*Given data:*
BEGIN

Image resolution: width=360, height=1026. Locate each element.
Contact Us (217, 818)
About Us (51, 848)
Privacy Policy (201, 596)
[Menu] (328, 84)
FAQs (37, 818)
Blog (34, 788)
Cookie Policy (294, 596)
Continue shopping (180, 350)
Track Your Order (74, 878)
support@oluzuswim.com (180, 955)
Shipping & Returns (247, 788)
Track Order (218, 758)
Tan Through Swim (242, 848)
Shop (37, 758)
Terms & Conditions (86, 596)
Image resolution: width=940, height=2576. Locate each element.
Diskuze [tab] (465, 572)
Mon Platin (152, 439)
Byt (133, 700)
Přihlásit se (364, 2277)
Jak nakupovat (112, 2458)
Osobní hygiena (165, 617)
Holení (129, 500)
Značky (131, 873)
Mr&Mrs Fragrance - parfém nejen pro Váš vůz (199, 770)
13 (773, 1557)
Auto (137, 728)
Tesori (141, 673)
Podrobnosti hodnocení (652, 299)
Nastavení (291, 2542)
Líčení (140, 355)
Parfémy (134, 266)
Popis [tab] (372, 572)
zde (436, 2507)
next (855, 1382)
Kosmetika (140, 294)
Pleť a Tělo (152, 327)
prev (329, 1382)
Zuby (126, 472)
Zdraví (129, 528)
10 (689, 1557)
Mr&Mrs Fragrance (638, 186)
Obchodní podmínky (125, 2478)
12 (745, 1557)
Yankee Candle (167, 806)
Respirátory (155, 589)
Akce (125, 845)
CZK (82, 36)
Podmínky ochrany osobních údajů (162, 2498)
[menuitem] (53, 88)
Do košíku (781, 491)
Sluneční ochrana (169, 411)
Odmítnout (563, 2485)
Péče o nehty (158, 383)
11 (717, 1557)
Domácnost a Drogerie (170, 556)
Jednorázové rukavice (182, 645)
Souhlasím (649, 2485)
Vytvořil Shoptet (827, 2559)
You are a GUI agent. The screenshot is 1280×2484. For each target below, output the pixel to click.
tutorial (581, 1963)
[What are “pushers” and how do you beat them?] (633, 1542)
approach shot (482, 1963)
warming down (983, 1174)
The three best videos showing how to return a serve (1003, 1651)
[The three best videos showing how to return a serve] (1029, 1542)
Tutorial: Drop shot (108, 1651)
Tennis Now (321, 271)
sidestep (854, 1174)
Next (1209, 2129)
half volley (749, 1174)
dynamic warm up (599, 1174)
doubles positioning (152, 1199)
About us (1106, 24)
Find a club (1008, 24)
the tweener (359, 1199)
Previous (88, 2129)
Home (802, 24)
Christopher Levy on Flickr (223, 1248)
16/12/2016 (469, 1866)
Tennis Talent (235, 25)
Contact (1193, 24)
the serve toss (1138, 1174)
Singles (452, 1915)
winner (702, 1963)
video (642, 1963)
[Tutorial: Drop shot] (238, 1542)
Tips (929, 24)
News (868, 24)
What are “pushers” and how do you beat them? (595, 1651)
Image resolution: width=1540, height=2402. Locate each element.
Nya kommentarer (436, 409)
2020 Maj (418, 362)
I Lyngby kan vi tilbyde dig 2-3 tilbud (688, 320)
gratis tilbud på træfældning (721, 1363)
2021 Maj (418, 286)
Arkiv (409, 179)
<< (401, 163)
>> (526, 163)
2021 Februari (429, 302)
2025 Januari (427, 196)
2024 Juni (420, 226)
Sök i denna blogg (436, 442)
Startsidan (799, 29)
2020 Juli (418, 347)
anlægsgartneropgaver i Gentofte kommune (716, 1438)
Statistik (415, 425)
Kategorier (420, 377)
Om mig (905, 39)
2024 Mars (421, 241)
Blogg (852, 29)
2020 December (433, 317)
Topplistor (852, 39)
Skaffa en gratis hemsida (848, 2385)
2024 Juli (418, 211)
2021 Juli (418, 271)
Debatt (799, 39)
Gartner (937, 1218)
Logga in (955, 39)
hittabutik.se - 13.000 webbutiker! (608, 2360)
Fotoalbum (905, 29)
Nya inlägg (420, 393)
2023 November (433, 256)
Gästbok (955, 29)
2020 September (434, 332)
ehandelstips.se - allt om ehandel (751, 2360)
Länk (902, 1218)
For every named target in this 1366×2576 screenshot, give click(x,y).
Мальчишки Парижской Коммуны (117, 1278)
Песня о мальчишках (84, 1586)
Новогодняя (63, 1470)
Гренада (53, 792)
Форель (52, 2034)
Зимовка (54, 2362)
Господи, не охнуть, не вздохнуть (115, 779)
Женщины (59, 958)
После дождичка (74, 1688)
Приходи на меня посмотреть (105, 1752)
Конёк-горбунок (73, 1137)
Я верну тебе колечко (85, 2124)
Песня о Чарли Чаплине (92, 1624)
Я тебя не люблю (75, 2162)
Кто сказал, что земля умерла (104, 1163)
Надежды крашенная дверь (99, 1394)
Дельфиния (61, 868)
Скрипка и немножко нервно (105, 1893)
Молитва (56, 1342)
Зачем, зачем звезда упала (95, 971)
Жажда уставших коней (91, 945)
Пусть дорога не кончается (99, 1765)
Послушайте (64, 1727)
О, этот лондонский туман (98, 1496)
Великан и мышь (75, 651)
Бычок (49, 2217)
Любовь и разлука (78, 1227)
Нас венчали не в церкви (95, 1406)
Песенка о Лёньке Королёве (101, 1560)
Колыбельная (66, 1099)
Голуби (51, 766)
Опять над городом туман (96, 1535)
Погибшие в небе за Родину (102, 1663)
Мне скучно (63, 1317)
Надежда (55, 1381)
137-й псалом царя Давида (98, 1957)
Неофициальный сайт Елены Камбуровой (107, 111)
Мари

END

*What you are asked to do:*
The answer must be the full listing, restated word for word.

*Exercise response:*
Image resolution: width=360, height=1026. Locate each element.
Contact Us (217, 818)
About Us (51, 848)
Privacy Policy (201, 596)
[Menu] (328, 84)
FAQs (37, 818)
Blog (34, 788)
Cookie Policy (294, 596)
Continue shopping (180, 350)
Track Your Order (74, 878)
support@oluzuswim.com (180, 955)
Shipping & Returns (247, 788)
Track Order (218, 758)
Tan Through Swim (242, 848)
Shop (37, 758)
Terms & Conditions (86, 596)
Image resolution: width=940, height=2576. Locate each element.
Diskuze [tab] (465, 572)
Mon Platin (152, 439)
Byt (133, 700)
Přihlásit se (364, 2277)
Jak nakupovat (112, 2458)
Osobní hygiena (165, 617)
Holení (129, 500)
Značky (131, 873)
Mr&Mrs Fragrance - parfém nejen pro Váš vůz (199, 770)
13 (773, 1557)
Auto (137, 728)
Tesori (141, 673)
Podrobnosti hodnocení (652, 299)
Nastavení (291, 2542)
Líčení (140, 355)
Parfémy (134, 266)
Popis [tab] (372, 572)
zde (436, 2507)
next (855, 1382)
Kosmetika (140, 294)
Pleť a Tělo (152, 327)
prev (329, 1382)
Zuby (126, 472)
Zdraví (129, 528)
10 (689, 1557)
Mr&Mrs Fragrance (638, 186)
Obchodní podmínky (125, 2478)
12 (745, 1557)
Yankee Candle (167, 806)
Respirátory (155, 589)
Akce (125, 845)
CZK (82, 36)
Podmínky ochrany osobních údajů (162, 2498)
[menuitem] (53, 88)
Do košíku (781, 491)
Sluneční ochrana (169, 411)
Odmítnout (563, 2485)
Péče o nehty (158, 383)
11 (717, 1557)
Domácnost a Drogerie (170, 556)
Jednorázové rukavice (182, 645)
Souhlasím (649, 2485)
Vytvořil Shoptet (827, 2559)
You are a GUI agent. The screenshot is 1280×2484. For each target below, output the pixel to click.
tutorial (581, 1963)
[What are “pushers” and how do you beat them?] (633, 1542)
approach shot (482, 1963)
warming down (983, 1174)
The three best videos showing how to return a serve (1003, 1651)
[The three best videos showing how to return a serve] (1029, 1542)
Tutorial: Drop shot (108, 1651)
Tennis Now (321, 271)
sidestep (854, 1174)
Next (1209, 2129)
half volley (749, 1174)
dynamic warm up (599, 1174)
doubles positioning (152, 1199)
About us (1106, 24)
Find a club (1008, 24)
the tweener (359, 1199)
Previous (88, 2129)
Home (802, 24)
Christopher Levy on Flickr (223, 1248)
16/12/2016 (469, 1866)
Tennis Talent (235, 25)
Contact (1193, 24)
the serve toss (1138, 1174)
Singles (452, 1915)
winner (702, 1963)
video (642, 1963)
[Tutorial: Drop shot] (238, 1542)
Tips (929, 24)
News (868, 24)
What are “pushers” and how do you beat them? (595, 1651)
Image resolution: width=1540, height=2402. Locate each element.
Nya kommentarer (436, 409)
2020 Maj (418, 362)
I Lyngby kan vi tilbyde dig 2-3 tilbud (688, 320)
gratis tilbud på træfældning (721, 1363)
2021 Maj (418, 286)
Arkiv (409, 179)
<< (401, 163)
>> (526, 163)
2021 Februari (429, 302)
2025 Januari (427, 196)
2024 Juni (420, 226)
Sök i denna blogg (436, 442)
Startsidan (799, 29)
2020 Juli (418, 347)
anlægsgartneropgaver i Gentofte kommune (716, 1438)
Statistik (415, 425)
Kategorier (420, 377)
Om mig (905, 39)
2024 Mars (421, 241)
Blogg (852, 29)
2020 December (433, 317)
Topplistor (852, 39)
Skaffa en gratis hemsida (848, 2385)
2024 Juli (418, 211)
2021 Juli (418, 271)
Debatt (799, 39)
Gartner (937, 1218)
Logga in (955, 39)
hittabutik.se - 13.000 webbutiker! (608, 2360)
Fotoalbum (905, 29)
Nya inlägg (420, 393)
2023 November (433, 256)
Gästbok (955, 29)
2020 September (434, 332)
ehandelstips.se - allt om ehandel (751, 2360)
Länk (902, 1218)
For every named target in this 1366×2576 screenshot, give click(x,y).
Мальчишки Парижской Коммуны (117, 1278)
Песня о мальчишках (84, 1586)
Новогодняя (63, 1470)
Гренада (53, 792)
Форель (52, 2034)
Зимовка (54, 2362)
Господи, не охнуть, не вздохнуть (115, 779)
Женщины (59, 958)
После дождичка (74, 1688)
Приходи на меня посмотреть (105, 1752)
Конёк-горбунок (73, 1137)
Я верну тебе колечко (85, 2124)
Песня о Чарли Чаплине (92, 1624)
Я тебя не люблю (75, 2162)
Кто сказал, что земля умерла (104, 1163)
Надежды крашенная дверь (99, 1394)
Дельфиния (61, 868)
Скрипка и немножко нервно (105, 1893)
Молитва (56, 1342)
Зачем, зачем звезда упала (95, 971)
Жажда уставших коней (91, 945)
Пусть дорога не кончается (99, 1765)
Послушайте (64, 1727)
О, этот лондонский туман (98, 1496)
Великан и мышь (75, 651)
Бычок (49, 2217)
Любовь и разлука (78, 1227)
Нас венчали не в церкви (95, 1406)
Песенка о Лёньке Королёве (101, 1560)
Колыбельная (66, 1099)
Голуби (51, 766)
Опять над городом туман (96, 1535)
Погибшие в небе за Родину (102, 1663)
Мне скучно (63, 1317)
Надежда (55, 1381)
137-й псалом царя Давида (98, 1957)
Неофициальный сайт Елены Камбуровой (107, 111)
Мари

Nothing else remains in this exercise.